Healthtech innovators enabling consistent access to patient data and a holistic vision of care will continue to be attractive M&A targets in 2020.
RegTech Systems
Regulatory technology is now mission-critical for banks, financial institutions, and the enterprise since compliance with complex regulations can only be accomplished efficiently using technology. Governments, businesses, and consumers must all grapple with significant regulatory volatility. As technology becomes more necessary to navigate this labyrinthine but unavoidable landscape, the value of that technology increases, especially amid changing and uncertain times.
This trend drove deals across sectors. Tax compliance was in demand, with companies like Foriba and Tax Systems acquired, the latter for $150M, as were other financial compliance tools like Gordian Compliance and Redland Business Solutions. Elsewhere, privacy technology found traction, with Faktor acquired by LiveRamp and Cognigo by NetApp. EHS companies also drove deal flow, including Intelex acquired by Fortive, and Corum client Perillon by Lisam Systems.
For companies in any market building robust solutions that enable compliance, it is a great time to be thinking about M&A. The diversity of regulatory impact across jurisdictions and industries makes the acquisition of companies with point solutions and specific domain expertise a particularly important part of this ecosystem, with larger players seeking to add the pieces needed to stay relevant and quickly flexible.
Smart Logistics
Whether corporate or consumer, customers today demand more: large inventories are less tenable, and everyone wants their shipments yesterday. This can only happen through massive application of new technology: Smart Logistics.
A diverse set of global buyers is racing to acquire and apply this technology, competing in a $10T industry, climbing to $16T by 2026. Smart Logistics includes data-driven software platforms that automate the management of shipping and storage, transport systems, supply chains, and more. Key data inputs increasingly come from connected IoT sensors. Given the massive volume of data that logistics represents, there's a significant need for robust analytics and artificial intelligence.

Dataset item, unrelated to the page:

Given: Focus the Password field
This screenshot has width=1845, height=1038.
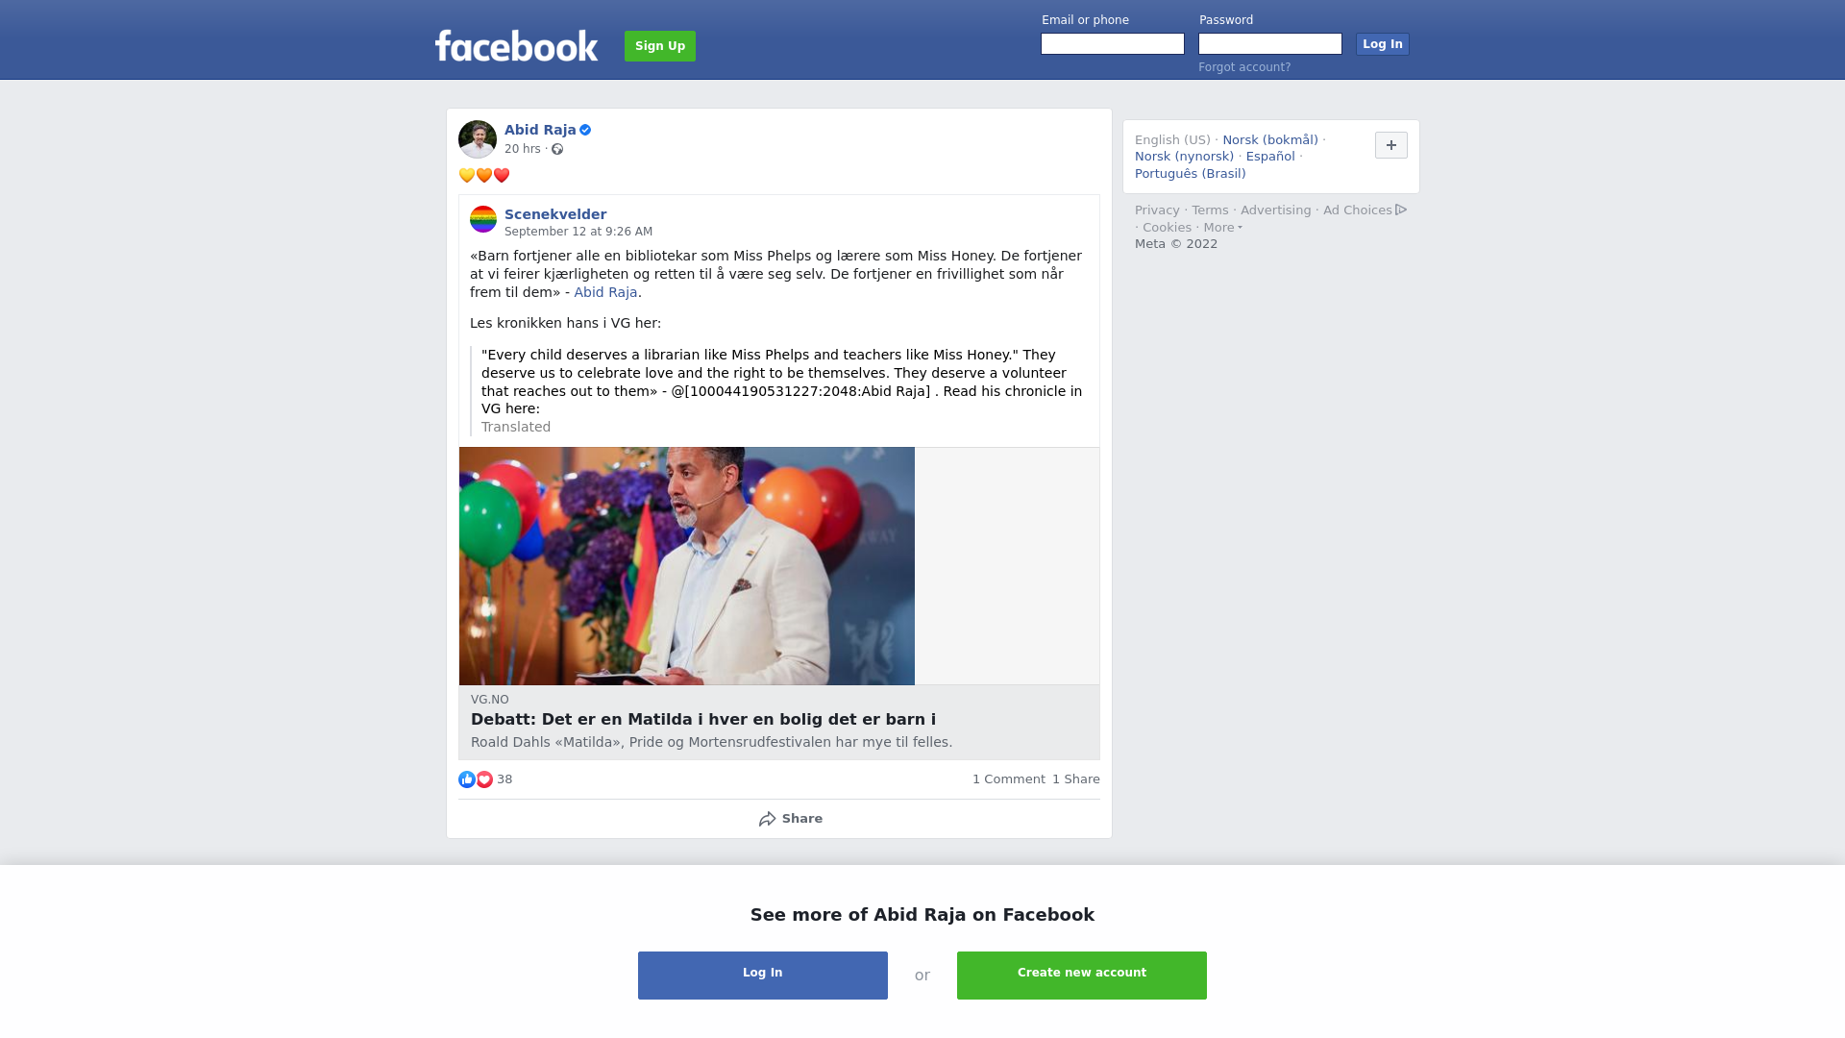Looking at the screenshot, I should tap(1270, 44).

SCM and logistics M&A boomed in 2019 with deals like E2Open acquiring Amber Road at $425M for its global trade management SaaS, and Bridgestone acquiring TomTom's fleet management and SCM SaaS for $1B. In addition to Bridgestone, Smart Logistics deals were also done by manufacturers like Volkswagen, Michelin, and Phillips Industries, which acquired Corum client Connected Holdings. SCM players like Decartes, Trimble, and WiseTech were also active, along with top tier names like Walmart, Amazon, and Accenture.
Blue Collar Software
Skilled labor occupations, 60% of all workers, are seeing their roles and industries transformed by disruptive technology is transforming they build, sell, move, plant, harvest, inspect, maintain, repair and more, across multibillion-dollar industries like construction, agriculture, transportation, manufacturing, and many others.
Beyond the underserved market, a key feature of the Blue Collar Software trend is the leapfrogging of traditional on-premise solutions, proceeding directly to mobile-first and IoT-integrated systems. But in such practical industries, bottom-line results speak louder than tech buzzwords, so tech with clear productivity gains wins out in opportunities across quoting, billing, scheduling, navigation, and more.

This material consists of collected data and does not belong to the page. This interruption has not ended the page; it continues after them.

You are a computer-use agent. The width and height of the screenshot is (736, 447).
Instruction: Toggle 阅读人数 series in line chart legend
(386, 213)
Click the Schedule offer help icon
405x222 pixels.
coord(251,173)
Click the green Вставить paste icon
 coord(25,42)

This trend helped drive eye-popping valuations for public AEC tech companies, topping 8x sales, plus deals of all sizes, especially where Blue Collar Software intersected other trends. Corum client Connected Holdings leveraged IoT Software to enable Smart Logistics for the trucking industry—acquired by parts manufacturer Phillips. Companies like Elevia and Blue Cow Software were acquired by private equity firms seeking Payment Stream Control through billing, invoicing, and credit transactions. Non-tech acquirers and PE firms are regularly in the M&A mix here, as well as vertical software companies.